The Annual Innu Missions at Musquaro (1800-1946), Quebec

Between 1800 and 1946, Musquaro, a trading post and former gathering place located between Natashquan and La Romaine in present-day Quebec, was the main site for summer meetings between Lower North Shore Innu and missionaries. These meetings brought together Innu families from Nutashkuan (Natashquan), Unamen Shipu (Musquaro/La Romaine), Pakua Shipu (St. Augustin) and occasionally Sheshatshiu (North-West River). They allowed matrimonial alliances to be forged and continued the social and cultural functions of the pre-existing traditional summer gatherings. The annual missions at Musquaro enabled the Innu to forge a lasting relationship with the missionaries who worked there: secular priests, followed by Oblates and later Eudists.

In 1805, only five years after a missionary had first visited the site, a chapel was built in Musquaro. During the first forty years of the mission, the secular priests who were responsible for missionary activities baptised all the coastal Innu. Between 1853 and 1881, the missions at Musquaro were suspended but meetings with the missionaries continued on the Lower North Shore in other locations. A new chapel was built in Musquaro in 1882 and this event marked the start of the long-term resumption of summer missions there. By that time, the tradition of the Musquaro mission had become deeply rooted in the Innu way of life. Every year, in mid-June families gathered when the missionary visited, for a week or sometimes two. The missionary presided over baptisms, marriages and, less commonly, funerals. The days were organized around religious services, confessions, prayers and processions, together with religious instruction, catechism and reading lessons.

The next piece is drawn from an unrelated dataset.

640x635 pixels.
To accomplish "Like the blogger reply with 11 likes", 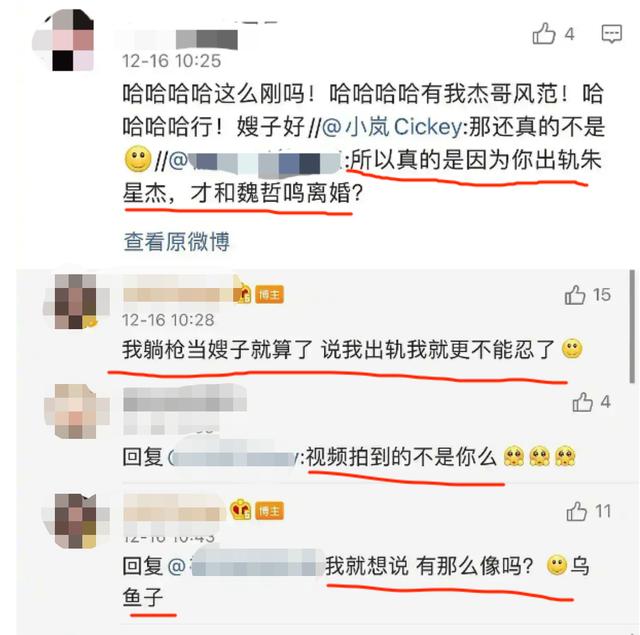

In the early 1940s, the Innu of Nutashkuan and Pakua Shipu began to abandon the mission. In 1942, after a family almost perished at sea on the trip home from Musquaro, they decided not to return. By that time, they had easier access to religious services offered by priests serving the Euro-Canadian community of Natashquan. A final mission was held in 1946, attended only by people from Unamen Shipu. When the chapel was dismantled and taken to Unamen Shipu in 1949, this effectively marked the end of the Musquaro missions and with them the tradition of the large summer gatherings on the Lower North Shore.

Although the missions ended over 50 years ago, they remain today a recurrent element in the oral tradition of the Lower North Shore Innu. The Innu values of helping and sharing with one another are strongly associated with the time and place of the missions.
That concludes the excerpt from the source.